Mobile Friendly Design

Mobile friendly websites are those that look the same on a desktop (or laptop) as they do on a phone or tablet. In other words, the stationary appearance and the mobile appearance are, as much as possible, the same.

Of course there are differences. Buttons will be much smaller on a phone than on a full-sized monitor, the type will be smaller, images will be smaller… Okay, everything will be smaller.

Does this change the experience?

That’s an important question. Any change in the way a site is viewed will change the experience. Seeing the screen exactly as you would on your desktop – but smaller – isn’t the same as seeing it on your desktop. The smallness itself changes the experience.

For many businesses, this might have been acceptable in the past. As the average site increases in sophistication though, and as the online commercial space continues to grow more competitive, today’s businesses and organisations need more.

Mobile-Optimised Design

A mobile-optimised site is, as the name suggests, more advanced than a mobile friendly site. A mobile-optimised site recognises the type of mobile device that is accessing your pages, and changes to best suit that device. It will reformat content, increase button and text size, add functionality like ‘thumb-swiping,’ and adjust the size and quality images to best suit the monitor size and operating system of the device being used.

Of course, the site needs to be manually optimised for each kind of device, so that it can recognise and customise its look and functionality. This means the developer has to format your site for a number of different situations and devices… and this means an increase in cost.

As more companies develop mobile devices, and technology continues to churn out new operating systems, versions, functions, and hardware, mobile-optimising for the available marketplace may become – or may already be – too much, too fast, to handle in a cost-effective manner.
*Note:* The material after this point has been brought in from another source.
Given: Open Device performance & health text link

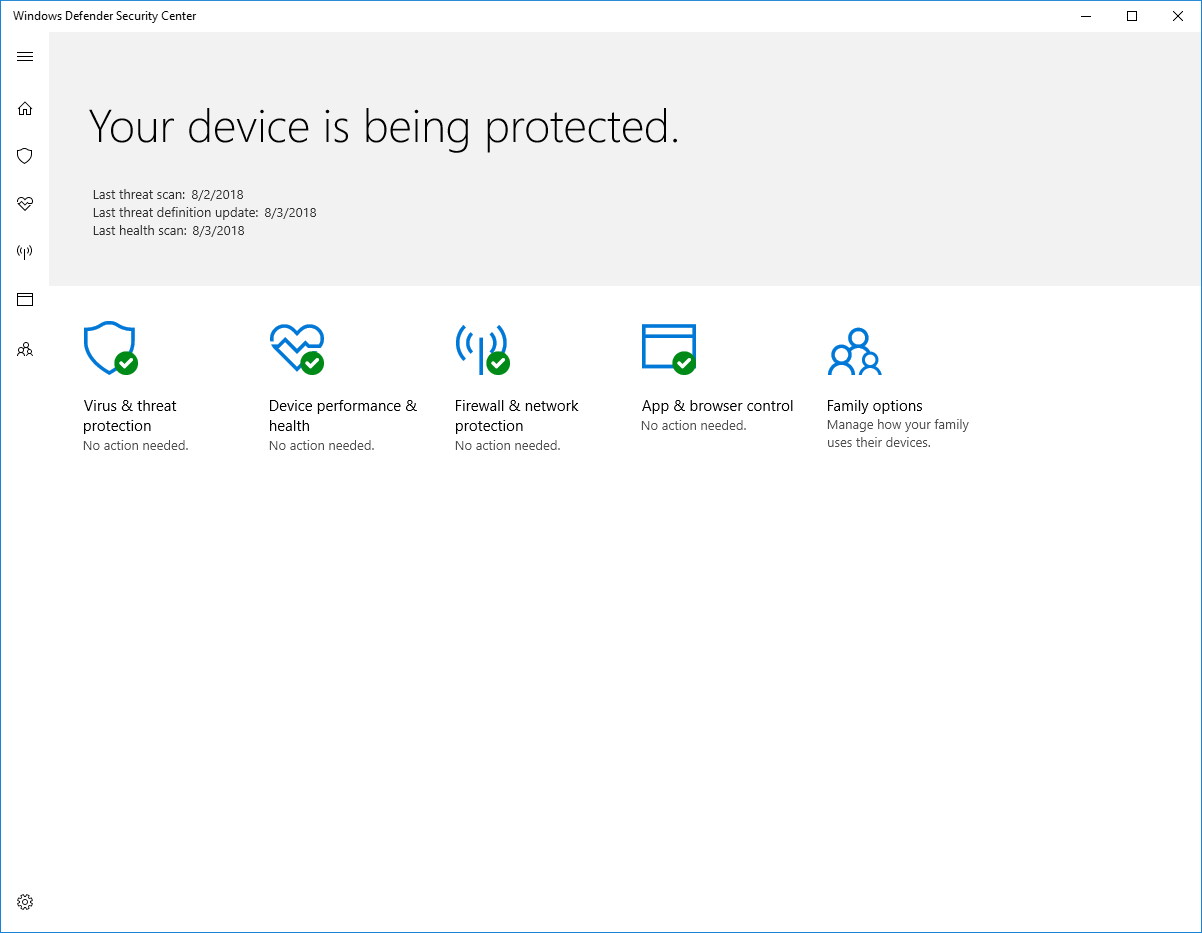Looking at the screenshot, I should pyautogui.click(x=342, y=416).
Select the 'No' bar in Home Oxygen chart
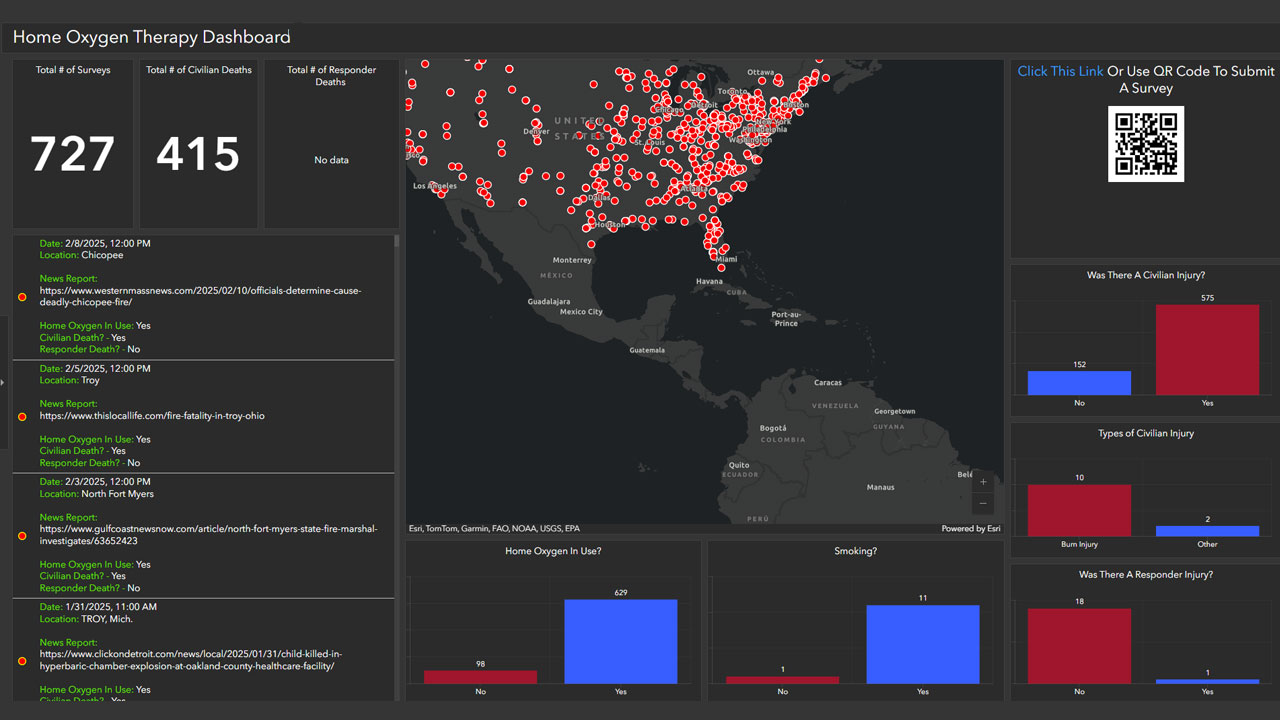This screenshot has height=720, width=1280. point(480,676)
Is there another option? Yes. As much as technology advances production of new and different devices and systems versions, the web development field marches onward too, and one of its most promising developments is the responsive-design website.

Responsive Website Design

Consider what it would look like if the mobile friendly site, with its relative ease of development and universal functionality, had a child with its mobile-optimised counterpart. We could have the same ease and universality of the mobile friendly site, added to the device-specific benefits of optimisation.

Well that child is the responsive-design website.

Responsive design is completely flexible, regardless of the operating system or display size. Rather than detecting a brand or operating system, the responsive site detects the display size and processing capability, and presents the content and features in a way that best suits them.

A responsive site will change the font size and style, move menus to increase main content width, change the size and quality of images or even change to pictures better suited for smaller (or larger) displays. Important buttons may be enlarged and, as with the mobile-optimised sites, certain features will be added, such as thumb swiping, pinch-commands, and swipe-scrolling.

The Economics of Design

It is true that this kind of development is costlier than mobile friendly sites, but over time it is comparable (in most cases) to mobile-optimised options, especially when one takes into account the number of potential device types and configurations that a responsive design can cover. To make an optimised site comparable, constant chasing of the mobile device market is necessary – and that chasing can be costly. Updating a responsive design is relatively easy, and better developer software options are increasing that ease and efficiency with each passing year.

There are also clear benefits from the very start. Google was the first major search engine to give priority placement to sites that were optimised for mobile devices – and this priority now includes responsive design.

Only you can determine which of these mobile solutions your company or organisation needs. Your current level of online traffic may not warrant much investment in web development. On the other hand, it may be that lack of development that is limiting your traffic in the first place.